Description
This little devotional tutorial stands very much in the historic Anglican tradition. Its intention is not to answer all faith questions but to pose essential questions as to what is most important in Christian faith and practice. Its starting place is Saint Luke’s brief description of the early Church:
And they devoted themselves to the apostles’ teaching and fellowship, to the breaking of bread and the prayers (Acts of the Apostles 2:42).
The four ingredients in this single verse constitute the primary facets of Saint Luke’s picture of the Apostolic Church. From them we can learn to bridge the millennia all the way back to the roots of the one, holy, catholic and apostolic church, and indeed come to see how they remain a standard for us in the Church today. We can see what Luke thought was at the very core of the Christian community’s life in those first days following the ascension of Christ, with her beginnings in Jerusalem and expansion throughout the then-known world.
Included in this rich little book are suggestions for structuring one’s personal devotions, brief forms of the Daily Office, and a brief instructed Eucharist.
The author, John William Klein, PhD, a priest of The Anglican Province of America, employs a method that examines Scripture, the tradition of “the holy Church throughout all the word,” and reason as guided by the Holy Spirit. All Biblical quotations are from the English Standard Version of the Bible (ESV). The Book of Common Prayer 1928 is mainly quoted, with occasional references to the Book of Common Prayer 2019.
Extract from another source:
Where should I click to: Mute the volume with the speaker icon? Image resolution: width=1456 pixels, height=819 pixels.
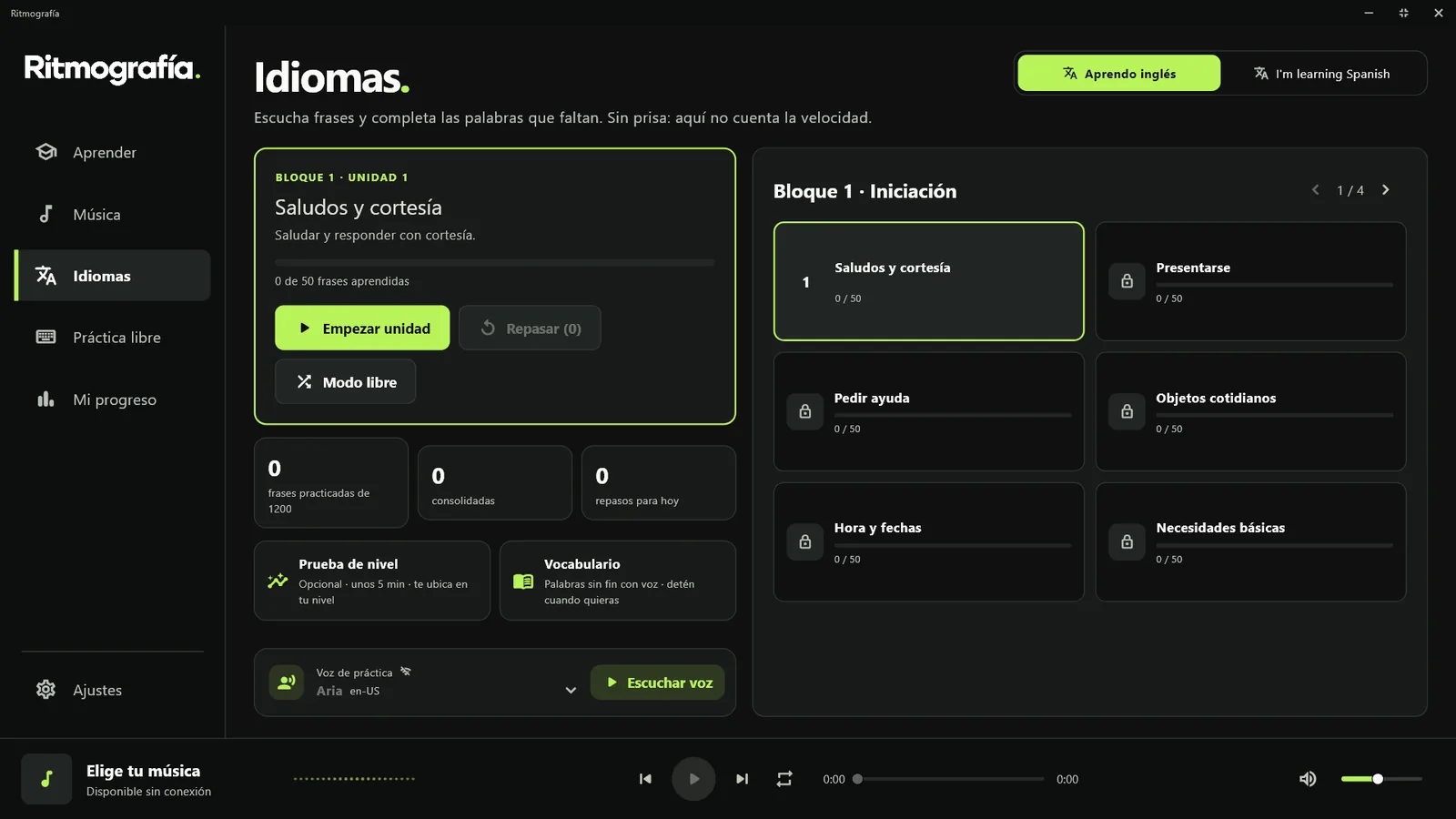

The story begins with the apostles waiting in Jerusalem for Jesus’ promise of the baptism of the Holy Spirit. Thus, the theme of their entire work is set. The church will be empowered for mission by the Holy Spirit and will then in an ever-expanding mission take her witness of the good news to all people everywhere. The mission was clear: gather together as many people as would come into the Kingdom of God.
To slip oneself into the picture that St. Luke paints of the time and place—that is, the thinking and feeling of the earliest disciples, we need to know something of what led up to the Holy Spirit of God’s empowering them to go forward to turn the world upside down (Acts 17:6). Thus appropriate attention is given to some backstory—that literary device as old as storytelling that shows what preceded the larger narrative.